=== Begin Enclosure ===

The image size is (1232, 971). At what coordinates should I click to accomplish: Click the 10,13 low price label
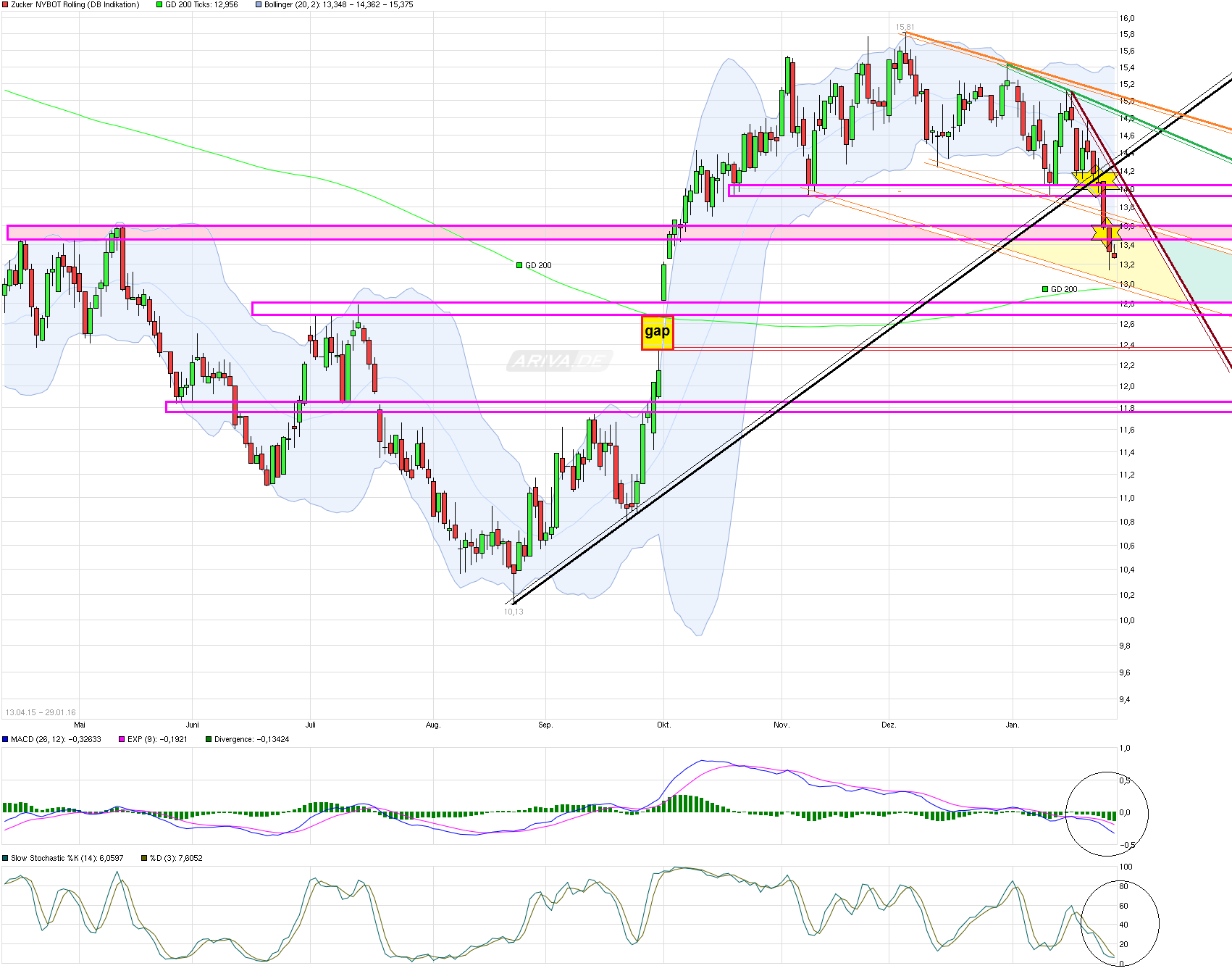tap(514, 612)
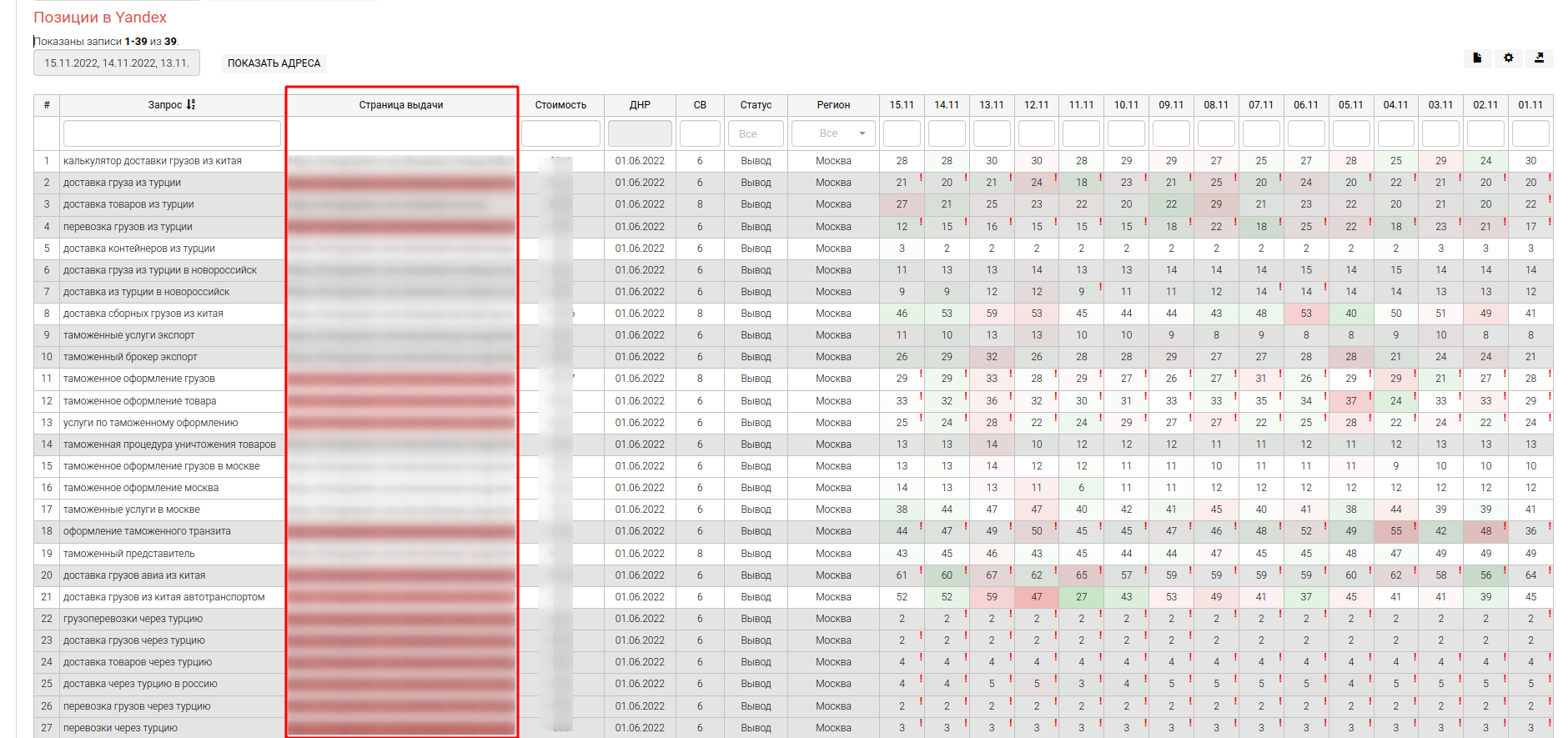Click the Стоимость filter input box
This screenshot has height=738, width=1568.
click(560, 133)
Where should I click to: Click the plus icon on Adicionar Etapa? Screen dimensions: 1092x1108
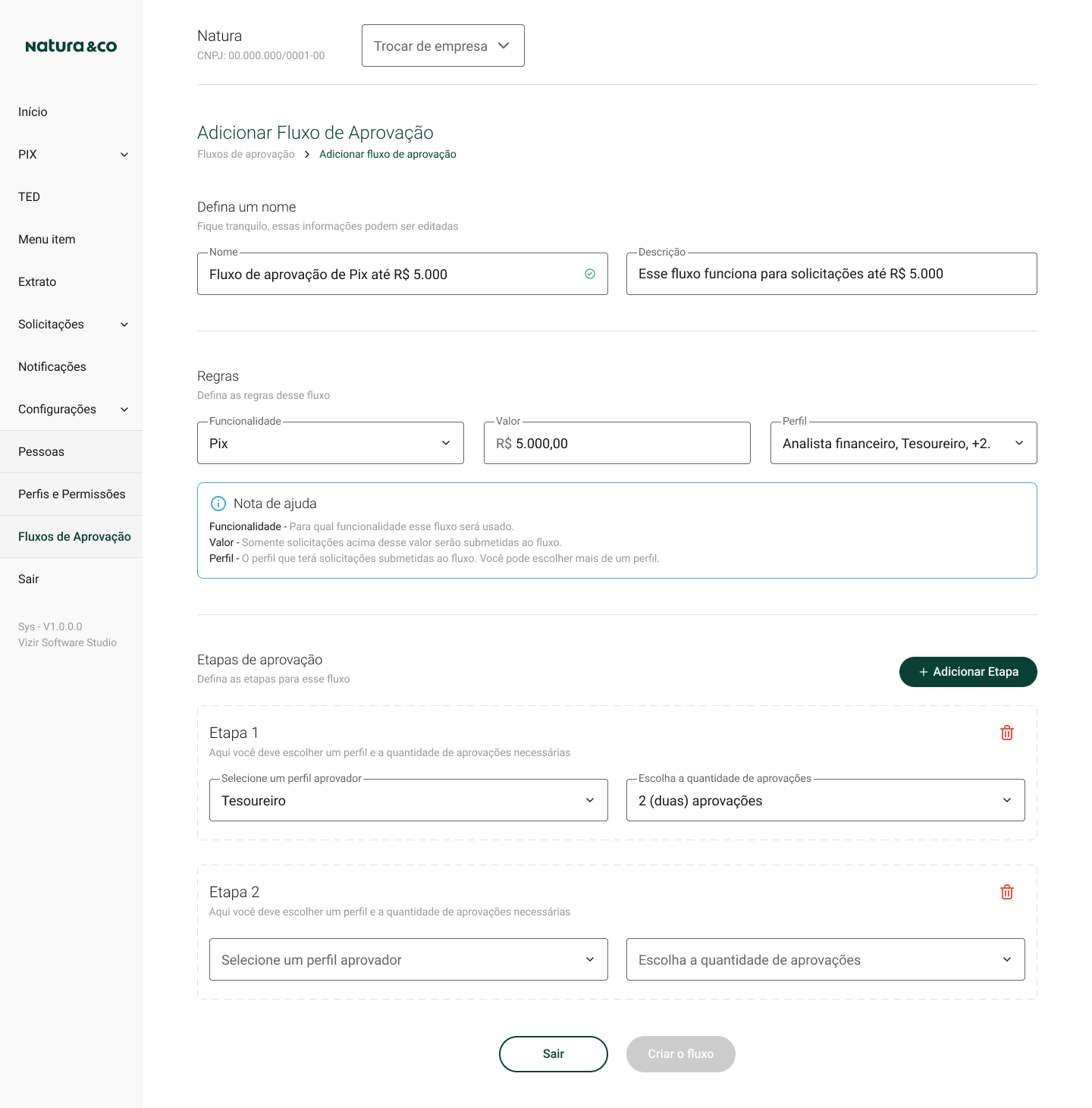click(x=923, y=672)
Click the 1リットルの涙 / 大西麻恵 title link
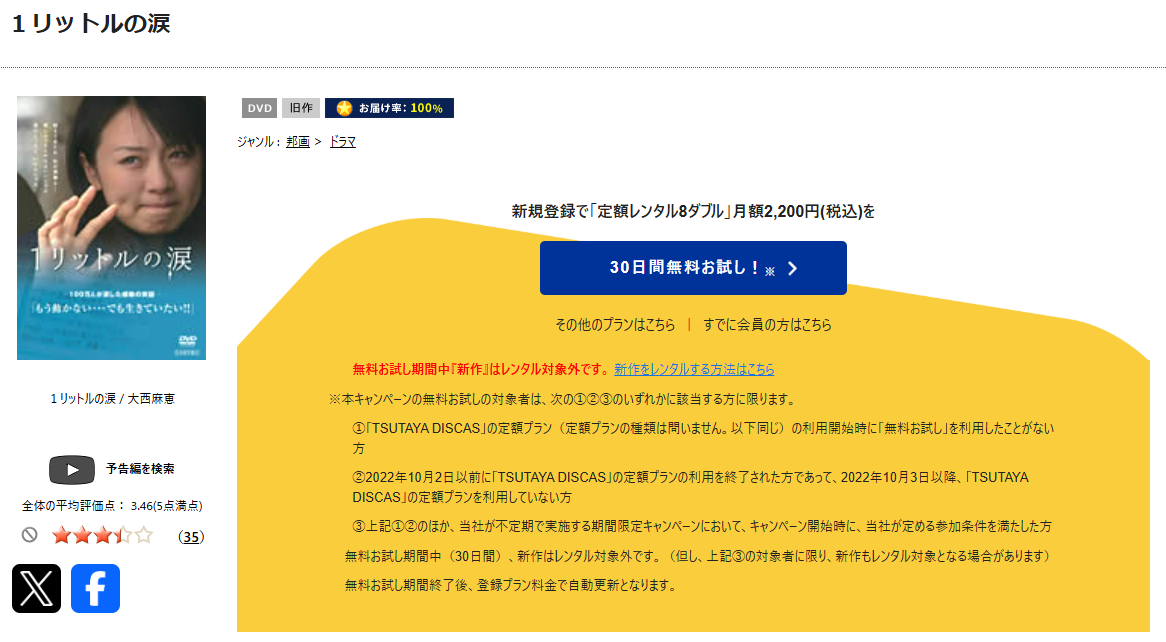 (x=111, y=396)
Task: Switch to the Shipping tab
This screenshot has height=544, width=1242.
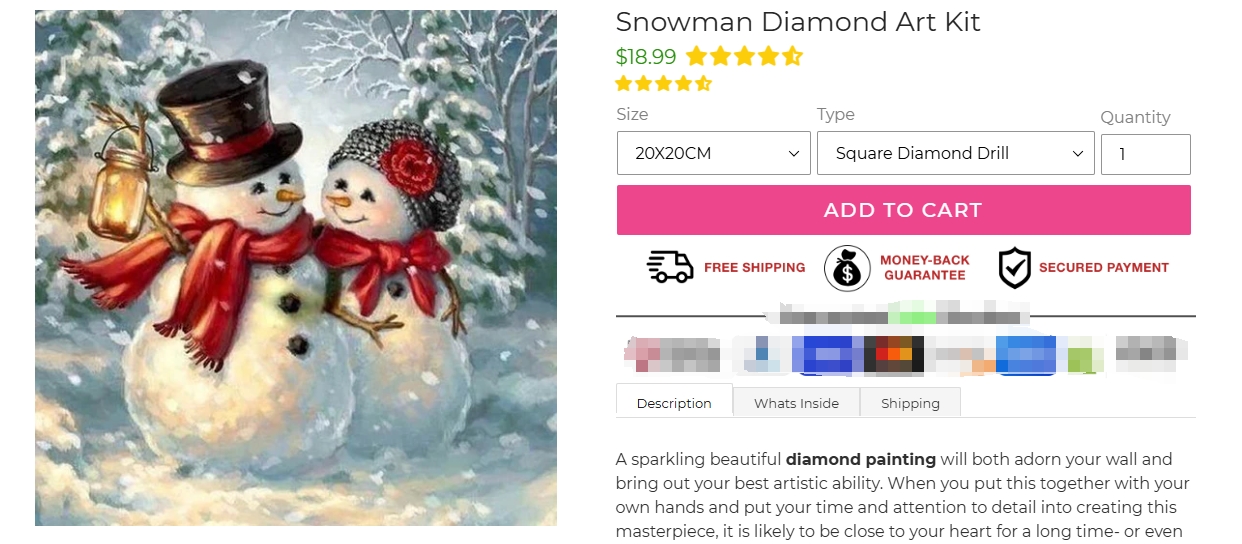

=== End Enclosure ===

» TASK REQUIREMENTS: The records above should be written out exactly, and the images dropped.

» PROBLEM SOLUTION:
The image size is (1232, 971). At what coordinates should I click to accomplish: Click the 10,13 low price label
tap(514, 612)
Click the Стоимость filter input box
This screenshot has height=738, width=1568.
click(560, 133)
Where should I click to: Click the plus icon on Adicionar Etapa? Screen dimensions: 1092x1108
click(x=923, y=672)
Click the 1リットルの涙 / 大西麻恵 title link
 (x=111, y=396)
Task: Switch to the Shipping tab
This screenshot has height=544, width=1242.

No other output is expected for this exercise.